When They Don't Reply
Let's be honest: some people won't respond. That's fine.

What's not fine is continuing to email them. 56% of U.S. consumers unsubscribe when they receive four or more messages from the same sender within 30 days, according to Mailchimp's deliverability research. If someone doesn't engage after your full win-back sequence plus six months of silence, suppress them. Keep a suppression list so you don't accidentally re-add them later. Letting go protects your deliverability for the contacts who actually want to hear from you.
Most teams overthink the templates and underthink the list. A mediocre email sent to a verified, well-segmented list will outperform a brilliant email that bounces 15% of the time. Fix the data first, then worry about the copy. Whether you're re-engaging past clients or running full-scale cold outreach, deliverability is the foundation everything else sits on (use a full email deliverability guide if you’re troubleshooting).
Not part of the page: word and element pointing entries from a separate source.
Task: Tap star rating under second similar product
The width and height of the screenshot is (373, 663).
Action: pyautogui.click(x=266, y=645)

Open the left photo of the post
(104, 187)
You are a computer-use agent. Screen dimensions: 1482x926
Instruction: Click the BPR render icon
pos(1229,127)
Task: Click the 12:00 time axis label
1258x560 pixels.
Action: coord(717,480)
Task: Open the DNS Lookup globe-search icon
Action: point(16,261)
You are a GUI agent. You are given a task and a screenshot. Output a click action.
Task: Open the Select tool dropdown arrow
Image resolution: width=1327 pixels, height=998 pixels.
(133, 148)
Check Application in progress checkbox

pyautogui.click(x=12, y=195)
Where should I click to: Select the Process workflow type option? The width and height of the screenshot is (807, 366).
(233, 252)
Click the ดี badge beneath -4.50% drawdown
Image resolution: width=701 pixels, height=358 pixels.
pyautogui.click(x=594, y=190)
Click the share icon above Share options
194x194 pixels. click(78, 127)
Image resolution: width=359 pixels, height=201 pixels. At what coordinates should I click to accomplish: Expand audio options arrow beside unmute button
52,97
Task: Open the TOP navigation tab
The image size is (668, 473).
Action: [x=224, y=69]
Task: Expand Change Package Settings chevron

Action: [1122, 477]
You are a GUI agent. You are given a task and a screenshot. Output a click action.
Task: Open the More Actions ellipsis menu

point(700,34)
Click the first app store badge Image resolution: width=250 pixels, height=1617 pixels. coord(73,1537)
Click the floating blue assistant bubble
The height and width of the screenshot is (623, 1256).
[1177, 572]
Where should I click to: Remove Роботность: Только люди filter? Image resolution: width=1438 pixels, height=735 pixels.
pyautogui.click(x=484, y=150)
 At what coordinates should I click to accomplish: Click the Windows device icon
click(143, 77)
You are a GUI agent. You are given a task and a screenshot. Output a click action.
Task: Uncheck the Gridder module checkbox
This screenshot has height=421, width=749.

Once you've re-established contact, a quarterly check-in keeps you top of mind without being annoying. We've found that a simple calendar reminder every 90 days - even just a two-line "saw this, thought of you" note - is enough to keep the relationship warm indefinitely.

Half your old CRM contacts probably changed jobs since you last spoke. Prospeo enriches stale records with fresh emails and direct dials - refreshed every 7 days, not 6 weeks. Reconnect with the right person at the right address.
Stop emailing addresses that expired two job changes ago.
FAQ
How long should I wait before reconnecting?
Three to six months after your last project is the sweet spot - long enough that you're not hovering, short enough that they remember you. Beyond six months, use the full win-back sequence rather than a single check-in to rebuild familiarity before making any ask.
Plain text or designed HTML?
Plain text for 1:1 reconnection. It signals personal outreach rather than a mass campaign. Save HTML templates for bulk sends to 200+ contacts where brand consistency matters more than intimacy.
How many follow-ups is too many?
Three emails over 10-20 days is a solid default for a past client win-back sequence. If there's no response after that, suppress the contact and revisit in six months. Pushing too many touches in a short window is how you get marked as spam. Campaign Monitor's research backs this up - engagement drops sharply after the third unreturned touch.
How do I verify old client emails before sending?
Run your exported CRM list through a verification tool that catches spam traps and dead addresses. Prospeo's free tier lets you verify 75 emails per month at 98% accuracy - enough to test a segment. Other options include NeverBounce and ZeroBounce, though Prospeo's 5-step process also handles catch-all domains, which is where a lot of B2B addresses live.